Consider that most of the side channel attacks being exploited against SGX also work across process and across VM domains. They tend to get advertised as SGX specific because that's the juiciest, newest and coolest target to hack. But they can break arbitrary CPU enforced protection domains.

Some of these side channel attacks are Intel specific. Many of them aren't: they're to do with how CPUs are designed, which is why Spectre et al affect AMD as well.

Whilst SGX gets a lot of focused attention from researchers exploring side channels, it has turned out to be pretty robust against the more ordinary kinds of attacks that felled a lot of prior systems, including multiple generations of SEV. Nobody has ever found basic cryptography or C programming bugs in the system enclaves, for example. I thought that would happen at least once - never did. All the bugs have been people reverse engineering CPU internals to a much greater degree than ever done before.

One reason they do this is because SGX is patchable in the field. A remote client can tell if the CPU microcode and SGX stack were updated to close vulnerabilities. Intel call this TCB recovery. So, it's kinda 'ethical' to research SGX bugs because you aren't breaking anyone's equipment.

AMD SEV has sadly not had a working equivalent of TCB recovery in prior versions. There was an attempt at such a mechanism but it can't stop downgrade attacks, so doesn't really work. Researchers have managed to totally break SEV such that the CPU generation itself had to be discarded and replaced, not just once, but multiple times. That's the worst case scenario for hardware roots of trust. Hopefully the new gen chips won't suffer any similar fate.
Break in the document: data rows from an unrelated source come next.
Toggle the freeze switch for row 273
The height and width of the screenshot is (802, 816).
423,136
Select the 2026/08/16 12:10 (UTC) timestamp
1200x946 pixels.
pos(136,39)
Given the fact that SGX has always been renewable/patchable, that all bugs found in it were really hard-core low level CPU design bugs of the type that AMD have also had, and that it has a stronger security posture to begin with (less code in enclaves than a whole OS), I'd say overall it's doing well. Now SEV is playing in the major leagues I expect to see more research on AMD chips: it'll be interesting to see what they come up with.